01 July 2006

The House on Lippincott

Since beginning my graduate work, I have put aside any hope of reading fiction until I'm done. There is simply so much heavy reading to do in the course of doctoral degree - not to mention ancillary reading and research for lectures and talks - that fiction would seem like the proverbial busman's holiday. I did, however, make one exception.

Bonnie Burstow is one of my professors - one of my exceptional professors - and has become a friend during my time at OISE. She is also the author of a most remarkable book, The House on Lippincott, published this spring by Inanna Press.
Embedded in Canadian and world history, and set in downtown Toronto between 1947 and the turn of the century, The House on Lippincott is a Jewish family saga which weaves together family caring, Holocaust trauma, abuse, aging, betrayal, anti-Semitism, resistance, and celebration, while introducing vital new characters to the Canadian landscape. There is brilliant feminist scholar and thinker, Miriam Himmelfarb, from whose perspective the story unfolds, her parents--Rachael and Daniel--both Holocaust survivors and activists, mysterious Uncle Yacov, and sisters Sondra and Esther. As children of survivors, early on, Miriam and her sisters make a decision which is to haunt them. A woman with heart, the aging Rachael presents her family with yet another harrowing choice. Compelling, passionate, touching. Long buried secrets come to light. Throughout, this novel is engrossing, passionate, captivating. Grounded in the language and conundrums of a Jewish immigrant family, it has the appeal of any novel embedded in a specific culture. At the same time, it extends beyond that culture, and indeed, beyond the Holocaust, bringing us face-to-face with the human condition: our ability to create joy and meaning even under dire circumstances, human suffering, growing up, responsibility, love, betrayal, family ties, the realities of growing old, death and the vulnerability of the human soul.
The book is at once profoundly moving and intellectually challenging as it recounts the life and times of the Himmelfarb family, perceived through the eyes and heart of Miriam, the second eldest daughter, in the role narrator. I love this book for a variety of reasons:

First, I know these characters. Not only do they represent people who have passed through my life at one time or another, Bonnie has created characters with such nuanced depth of personality that they are, indeed, real. Even the minor characters correspond faithfully to my experience and memories of those who have been on the periphery of my life.

Second, in the three daughters, Sondra, Miriam and Esther, Bonnie has explored three very distinct responses to the family life of Holocaust-survivor parents. None is a caricature, yet each in her own way, captures the unique mentality of a child - and later adult - attempting to make sense of the incomprehensible as it infiltrates her own life.

Third, without revealing the end of the story, the final scenes represent the ultimate triumph of the human spirit over the evil that was perpetrated during the Holocaust, even in the final decline of that spirit. The resolution of the story, facilitated by Eema (mother) in her final days, stands in stark contrast to the ultimate defeat of her husband by the ghosts of the Nazis that tormented him throughout his life, and through him, I would say, tormented his daughters.

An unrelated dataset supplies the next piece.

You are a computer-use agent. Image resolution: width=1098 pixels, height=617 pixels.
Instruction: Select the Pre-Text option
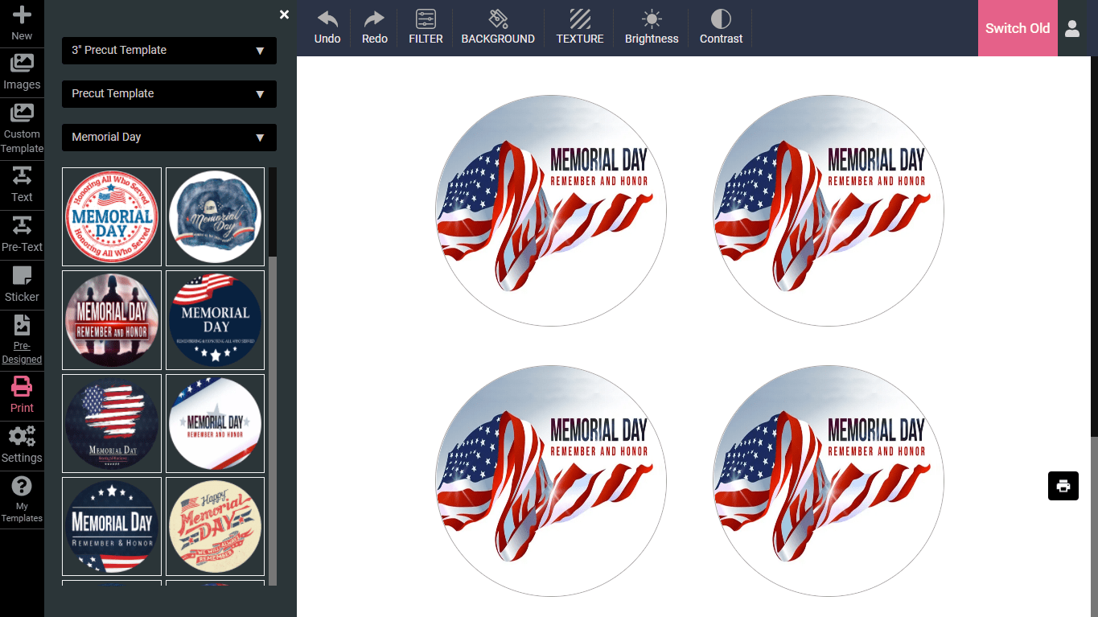[x=22, y=235]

Fourth, there is an important process of witnessing that occurs throughout this story that I have not encountered elsewhere. In particular, the gendered experience of the Holocaust represents a set of experiences that have not been widely publicized, that are important to chronicle. The tragic experience of evil and depravity has always been, and continues to be, a gendered phenomenon. It is only relatively recently that the awareness of this divide has reached the mass media and popular consciousness. In my own reading about the Holocaust over the years, and through the representations and narratives contained among Holocaust memorials and museums that I have visited, I had only heard very few of the experiences in the camps that were uniquely experienced by women and girls.

Fifth, and perhaps most important, this book is the story of the particular heritage of the Canadian Jewish community. While it starkly confronts the reader with images from Auschwitz, it equally confronts the reader with images from countless homes across Toronto and, I would expect, Halifax, Montreal, Winnipeg, Edmonton, and the various smaller centres that were the final destinations of thousands of post-war, Jewish refugees. Albeit a fictional account in which the characters are all amalgams of life stories drawn from both research and Bonnie's clinical practice as a trauma therapist, these stories are important for Canadian Jews to know. Irrespective of whether readers share their generation with Miriam, Sondra and Esther, or whether they are the children of that generation, the book is one of the ways to understand our own psyche.

The book is, unfortunately, in very limited distribution. In Toronto, it is available at the Toronto Women's Bookstore, at some Book City outlets, at Israel's, and some other independent sellers. It is also available directly from Inanna. It has just become available in Vancouver and a couple of other cities as well. However you manage to obtain a copy, read this book.